(Records)

################

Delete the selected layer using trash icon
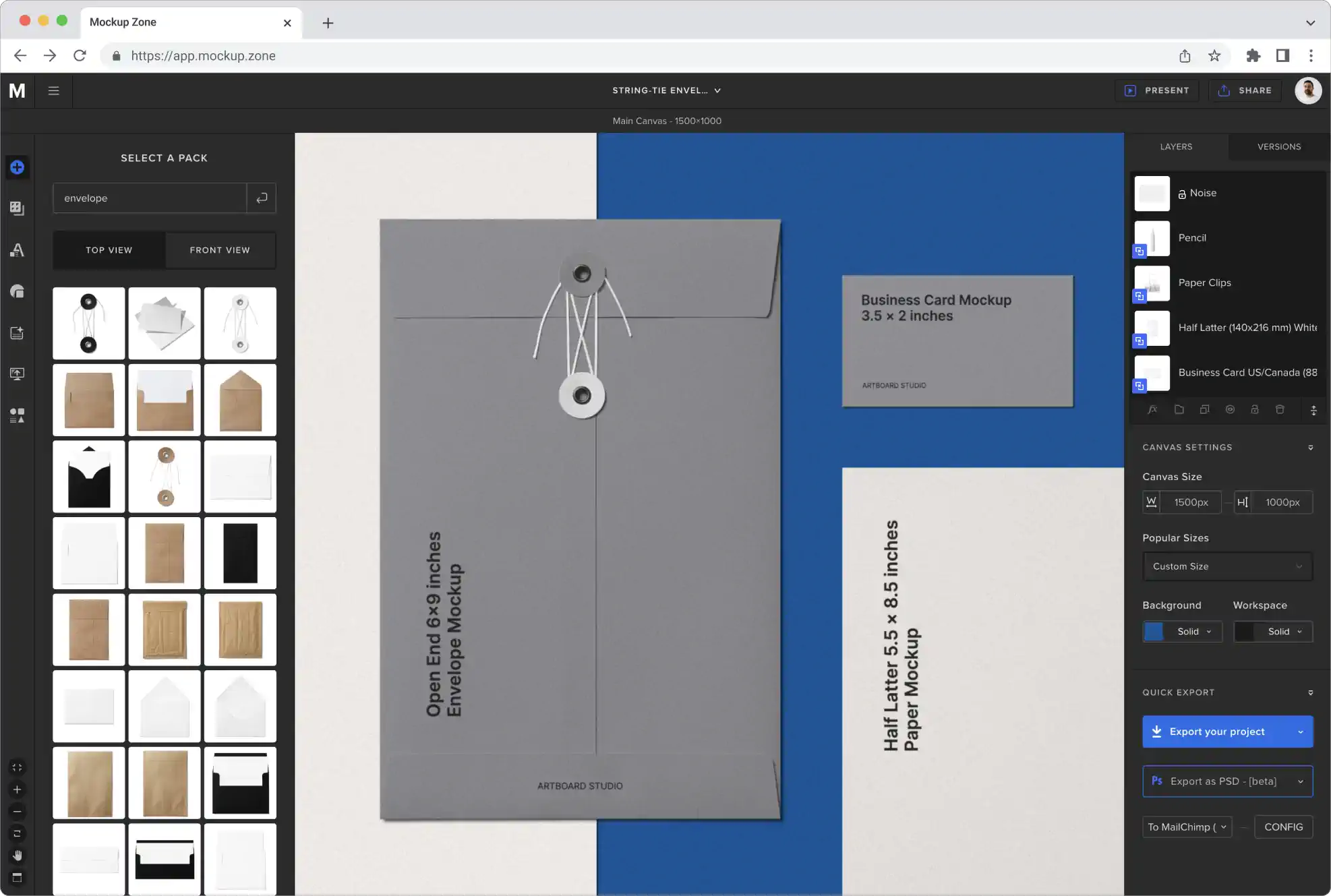(1280, 409)
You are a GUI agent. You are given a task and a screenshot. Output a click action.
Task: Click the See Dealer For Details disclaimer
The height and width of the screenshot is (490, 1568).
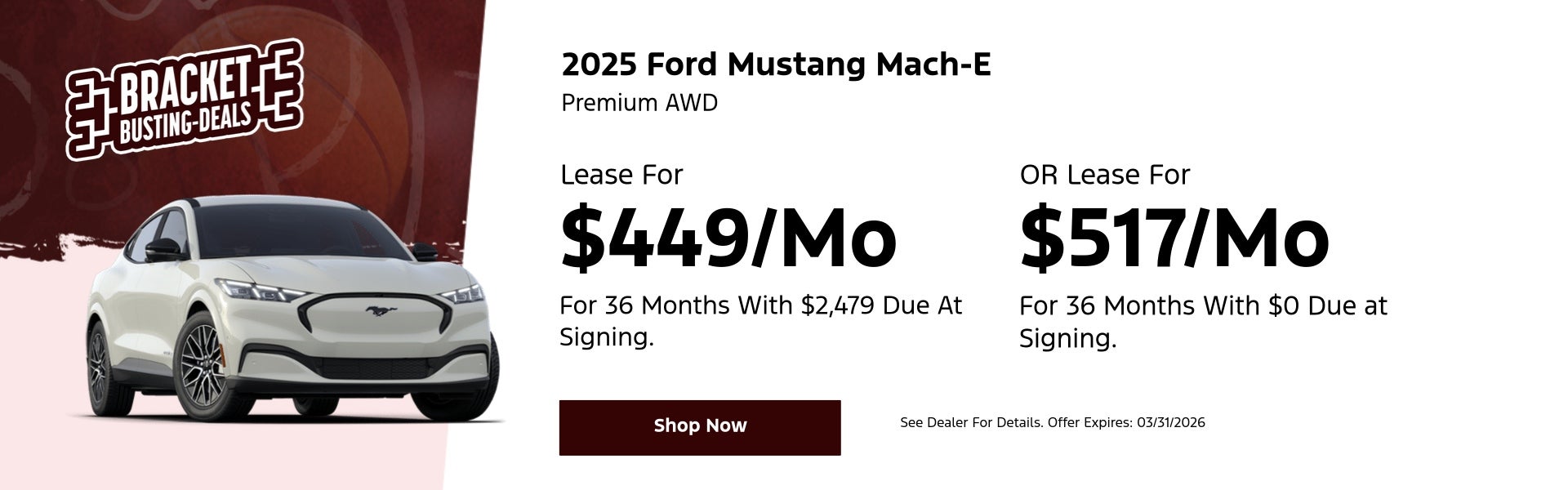tap(971, 423)

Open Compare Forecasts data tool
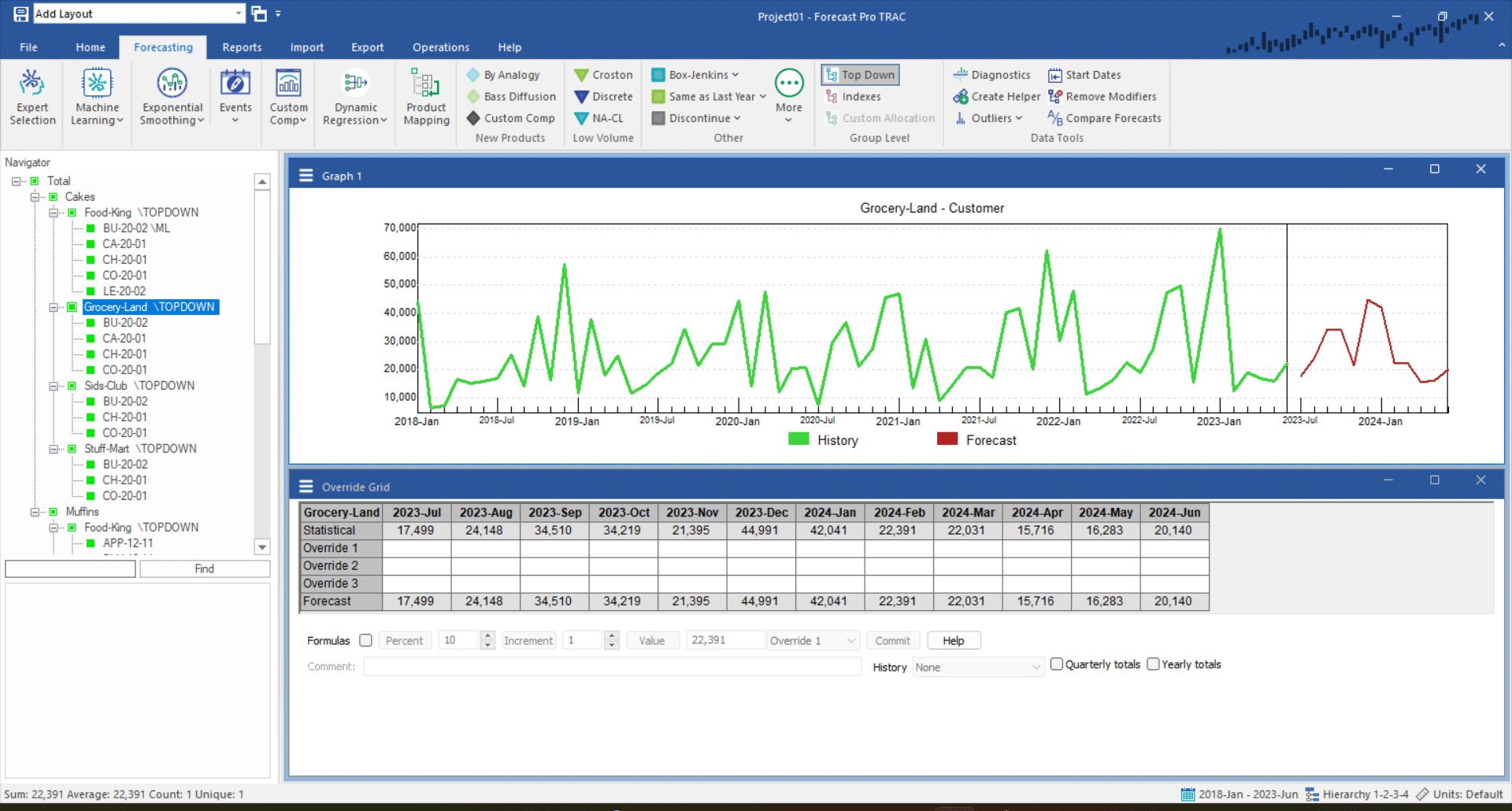tap(1104, 118)
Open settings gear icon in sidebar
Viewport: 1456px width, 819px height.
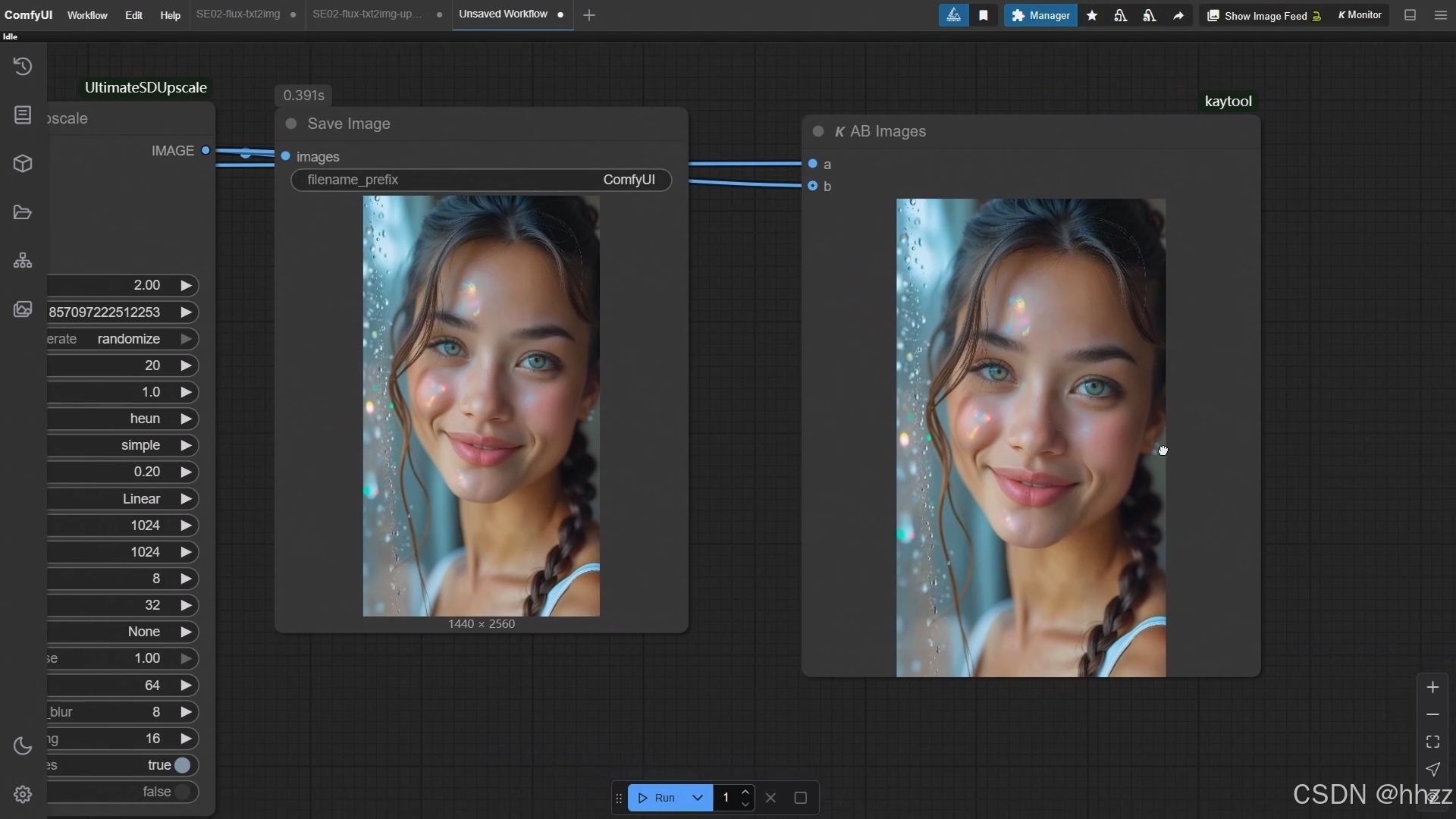click(23, 794)
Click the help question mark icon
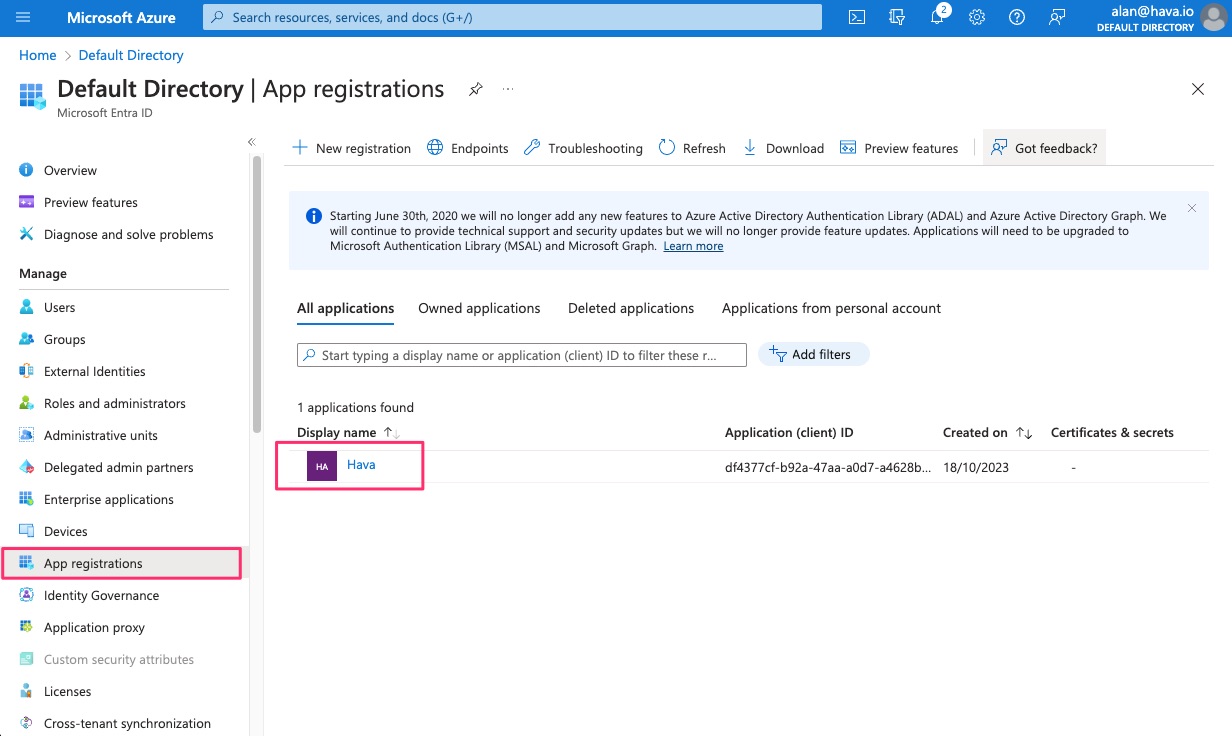This screenshot has height=736, width=1232. [x=1017, y=17]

################

**YOUR OBJECTIVE**
Copy out every line of the items above word for word, and leave the pictures out.

**SOLUTION TO THIS TASK**
Delete the selected layer using trash icon
(1280, 409)
You are a GUI agent. You are given a task and a screenshot. Output a click action.
Task: Click the See Dealer For Details disclaimer
The height and width of the screenshot is (490, 1568).
tap(971, 423)

Open Compare Forecasts data tool
tap(1104, 118)
Open settings gear icon in sidebar
Viewport: 1456px width, 819px height.
click(23, 794)
Click the help question mark icon
This screenshot has height=736, width=1232. [x=1017, y=17]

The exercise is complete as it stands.